Nous retrouvons Adama qui nous fait faire un petit tour de la ville. Adama est le fils du propriétaire d'un des hôtels de Djenné et est grand amateur de proverbes. Nous nous faufilons à travers le labyrinthe de ruelles à l'écart de l'agitation du marché, intrigués par les menuiseries d'influence marocaine décorées d'arabesques et de clous, les écoles coraniques, les terrasses d'où l'on jouit d'une vue grandiose sur la cité. Conquis, à un point que nous paraissent bien loin nos déboires de la veille.
De l'autre côté de la ville, impressionnant déchargement de fagots de bois que les femme portent sur le marché en ondulant, mêlant grâce et puissance. Elles passent à proximité de Tapama, jeune fille vierge Bozo emmurée pour conjurer le mauvais sort qui ne cessait de s'abattre sur la ville peu de temps après sa construction.

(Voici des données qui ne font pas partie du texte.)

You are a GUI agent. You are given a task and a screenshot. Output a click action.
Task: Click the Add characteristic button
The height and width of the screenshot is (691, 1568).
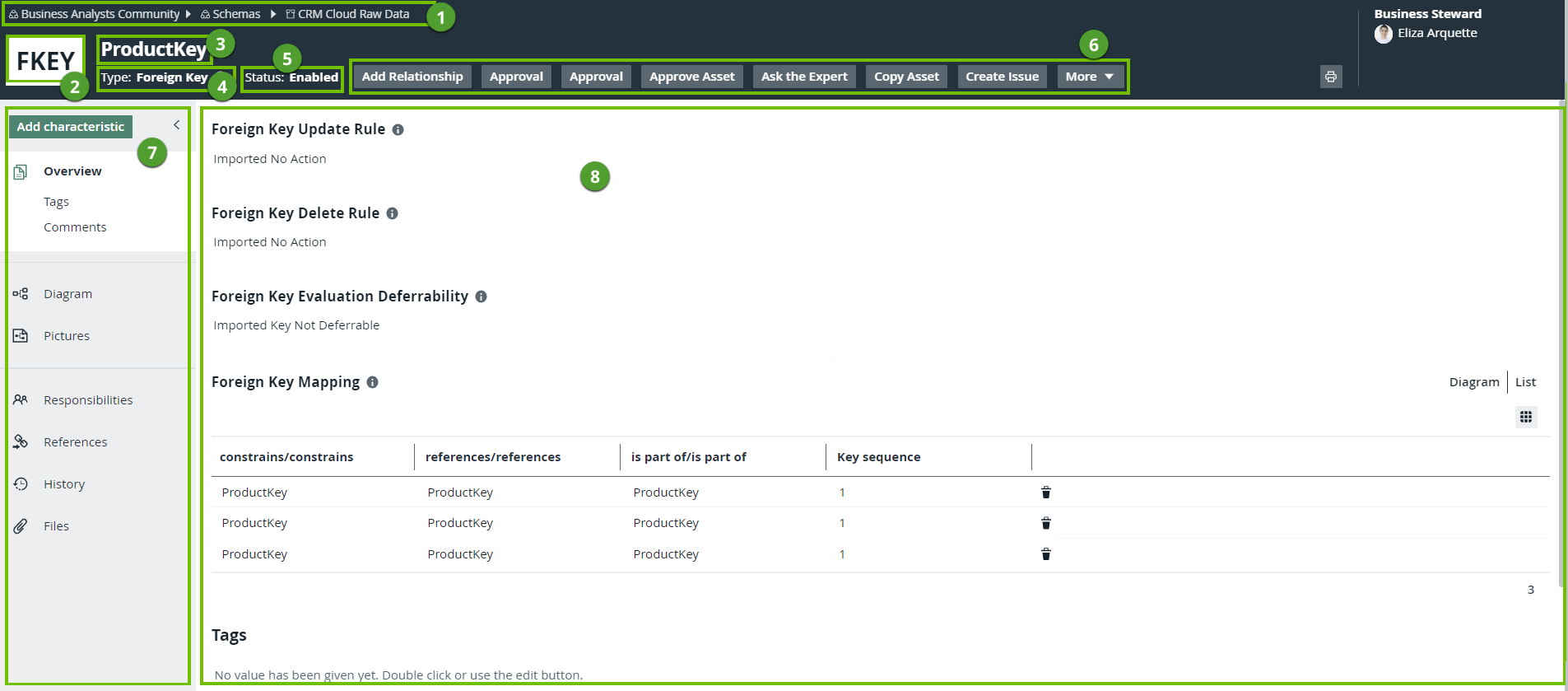pyautogui.click(x=71, y=127)
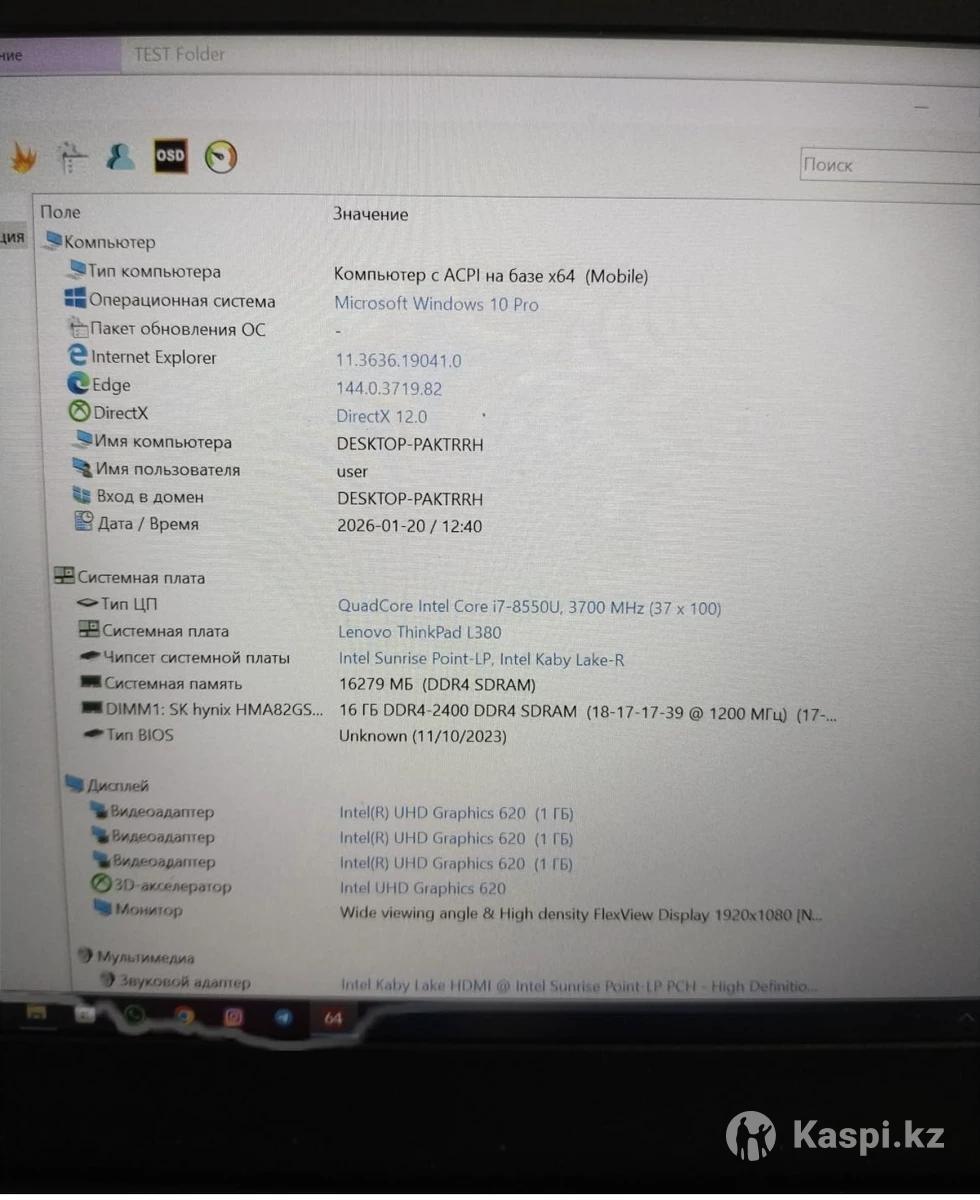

Retour sur le marché, les étals débordent à présent de marchandises, le mil, le riz et autres produits agricoles venant du Sud faisant face aux trésors du Nord, les barres de sel du désert, les poissons des grands lacs. Matthieu comme à son habitude (et il a eu d'ailleurs très souvent raison) résiste aux friandises, beignets et autres tentations que l'on nous glisse sous le nez. Pas moi. Je goutte tout ce qu' Adama m'offre gentiment. Nous prenons notre temps pour découvrir chaque parcelle de cet incroyable foire hebdomadaire, "plus vite que la musique, on danse mal".
Direction Sévaré vers 17h à bord d'un taxi brousse tout rouillé, démarrage demain de notre trek de 5 jours en pays Dogon !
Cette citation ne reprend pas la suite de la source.